Cloudera Docs

Using secure access mode

Learn how to use HWC secure access mode that offers fine-grained access control (FGAC) column masking and row filtering to secure managed (ACID), or external Hive table data that you read from Spark.

In this task, you enter the following configuration options when you launch the Spark shell.
  • spark.datasource.hive.warehouse.load.staging.dir=<path of the staging location in your cloud storage service>, for example, s3a://s3-hwc/stagingHWC/. The path represents the temporary subdirectories per user, per session that are created under this directory.

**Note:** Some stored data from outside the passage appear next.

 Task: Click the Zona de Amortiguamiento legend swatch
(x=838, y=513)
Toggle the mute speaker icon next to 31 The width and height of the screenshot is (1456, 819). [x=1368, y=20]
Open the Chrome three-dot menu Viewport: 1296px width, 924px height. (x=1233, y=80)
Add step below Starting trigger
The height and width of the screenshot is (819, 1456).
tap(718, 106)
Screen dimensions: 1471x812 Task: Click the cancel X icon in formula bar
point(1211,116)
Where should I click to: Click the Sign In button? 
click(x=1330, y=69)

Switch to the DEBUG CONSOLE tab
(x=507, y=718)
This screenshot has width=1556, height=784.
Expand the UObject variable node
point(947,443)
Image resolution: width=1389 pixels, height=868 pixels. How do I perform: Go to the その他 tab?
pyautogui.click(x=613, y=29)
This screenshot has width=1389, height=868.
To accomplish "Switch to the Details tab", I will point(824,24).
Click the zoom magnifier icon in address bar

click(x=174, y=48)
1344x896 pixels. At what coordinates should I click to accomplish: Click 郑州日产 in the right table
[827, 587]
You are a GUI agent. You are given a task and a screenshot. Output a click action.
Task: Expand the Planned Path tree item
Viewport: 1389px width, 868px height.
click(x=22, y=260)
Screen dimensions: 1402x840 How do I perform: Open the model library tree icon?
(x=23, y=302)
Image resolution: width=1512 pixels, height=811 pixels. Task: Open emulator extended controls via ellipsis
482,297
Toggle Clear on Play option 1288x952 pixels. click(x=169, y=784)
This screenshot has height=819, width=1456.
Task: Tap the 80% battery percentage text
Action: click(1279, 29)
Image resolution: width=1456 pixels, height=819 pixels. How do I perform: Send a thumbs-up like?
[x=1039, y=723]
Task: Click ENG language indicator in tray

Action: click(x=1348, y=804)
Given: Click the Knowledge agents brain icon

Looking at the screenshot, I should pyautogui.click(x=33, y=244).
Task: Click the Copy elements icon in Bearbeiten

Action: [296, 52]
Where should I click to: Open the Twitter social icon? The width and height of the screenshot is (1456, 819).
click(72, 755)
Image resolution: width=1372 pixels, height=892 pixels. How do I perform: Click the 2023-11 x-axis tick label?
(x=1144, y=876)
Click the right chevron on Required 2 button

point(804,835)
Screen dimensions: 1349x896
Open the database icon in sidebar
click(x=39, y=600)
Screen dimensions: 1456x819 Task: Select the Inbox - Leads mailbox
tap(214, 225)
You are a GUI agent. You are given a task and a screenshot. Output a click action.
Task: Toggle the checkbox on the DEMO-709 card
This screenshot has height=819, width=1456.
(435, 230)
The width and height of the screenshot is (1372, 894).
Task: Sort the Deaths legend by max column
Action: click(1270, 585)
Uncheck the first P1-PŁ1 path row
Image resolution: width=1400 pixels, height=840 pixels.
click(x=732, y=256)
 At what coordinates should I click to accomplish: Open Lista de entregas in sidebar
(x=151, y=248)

This is the temporary location where the output is staged for the duration of the session. Make sure to provide the absolute path, or fully qualified name (FQDN), not the relative path of the staging directory.
  • spark.datasource.hive.warehouse.read.mode=secure_access starts using the staging output mode with fine-grained access control (FGAC). No code refactoring is required. You can use hive.sql() in your queries.
  • Your administrator has set up ranger permissions for using secure access mode on Hive tables.
  • Your administrator has granted you permission to the staging location in your cloud storage service, such as S3 or ADLS.
  1. Launch the Spark shell, configuring secure access mode.
    For example, use the Spark session user name livy.
    [cloudbreak@hwc-dh-master0 hwc]$ sudo -u livy spark-shell 
--jars  /opt/cloudera/parcels/CDH/jars/hive-warehouse-connector-assembly-<version>-SNAPSHOT.jar
--master yarn spark.sql.extensions="com.hortonworks.spark.sql.rule.Extensions" 
--conf spark.kryo.registrator=com.qubole.spark.hiveacid.util.HiveAcidKyroRegistrator
--conf spark.sql.hive.hiveserver2.jdbc.url="jdbc:hive2://<domain name>:<port>
/default;httpPath=cliservice;retries=5;serviceDiscoveryMode=zooKeeper;ssl=true;transportMode=http;zooKeeperNamespace=hiveserver2"
--conf spark.datasource.hive.warehouse.read.mode=secure_access
--conf spark.datasource.hive.warehouse.load.staging.dir="s3a://s3-hwc/stagingHWC/"
--conf spark.security.credentials.hiveserver2.enabled=true
--conf spark.sql.hive.hiveserver2.jdbc.url.principal=hive/_HOST@ROOT.HWX.SITE

    Output is:

    Setting default log level to "WARN".

Spark context Web UI available at http://<domain name>:<port>
Spark context available as 'sc' (master = yarn, app id = application_1637657444149_0024).
Spark session available as 'spark'.
Welcome to
      ____              __
     / __/__  ___ _____/ /__
    _\ \/ _ \/ _ `/ __/  '_/
   /___/ .__/\_,_/_/ /_/\_\ 
        /_/

Using Scala version 2.11.12 (OpenJDK 64-Bit Server VM, Java 1.8.0_292)
Type in expressions to have them evaluated.
Type :help for more information.
  2. Read a Hive table. 
    scala> val hive = com.hortonworks.hwc.HiveWarehouseSession.session(spark).build()
hive: com.hortonworks.spark.sql.hive.llap.HiveWarehouseSessionImpl = com.hortonworks.spark.sql.hive.llap.HiveWarehouseSessionImpl@159b4611

scala> hive.sql("select id, name from test.acidtable limit 3").show

+---+--------------------+
| id|                name|
+---+--------------------+
|  1|   namex x xxxx xxxx|
|  4|namex xxxx xxxxxx...|
|  1|   namex x xxxx xxxx|
+---+--------------------+
To illustrate how fine-grained access control column masking and row filtering works, consider the following schema of a managed Hive table, test.acidtable:
+--------+---------+-------+
|col_name|data_type|comment|
+--------+---------+-------+
|      id|      int|       |
|    name|   string|       |
|    col3|      int|       |
|    col4|   string|       |
|    col5|      int|       |
|    col6|   string|       |
+--------+---------+-------+
The Spark session user, 'livy' has access to only the id and name columns and there is a masking policy on the name column.
scala> val hive = com.hortonworks.hwc.HiveWarehouseSession.session(spark).build()
hive: com.hortonworks.spark.sql.hive.llap.HiveWarehouseSessionImpl = com.hortonworks.spark.sql.hive.llap.HiveWarehouseSessionImpl@6e12d8be

scala> hive.sql("select col4, col5 from test.acidtable").show
Output is:
22/01/01 08:31:48 WARN conf.HiveConf: HiveConf of name hive.masking.algo does not exist
java.lang.RuntimeException: Error while compiling statement: FAILED: HiveAccessControlException Permission denied: user [livy] does not have [SELECT] privilege on [test/acidtable/col4,col5]

The exception indicates that the user, 'livy' does not have access to columns — col4 and col5.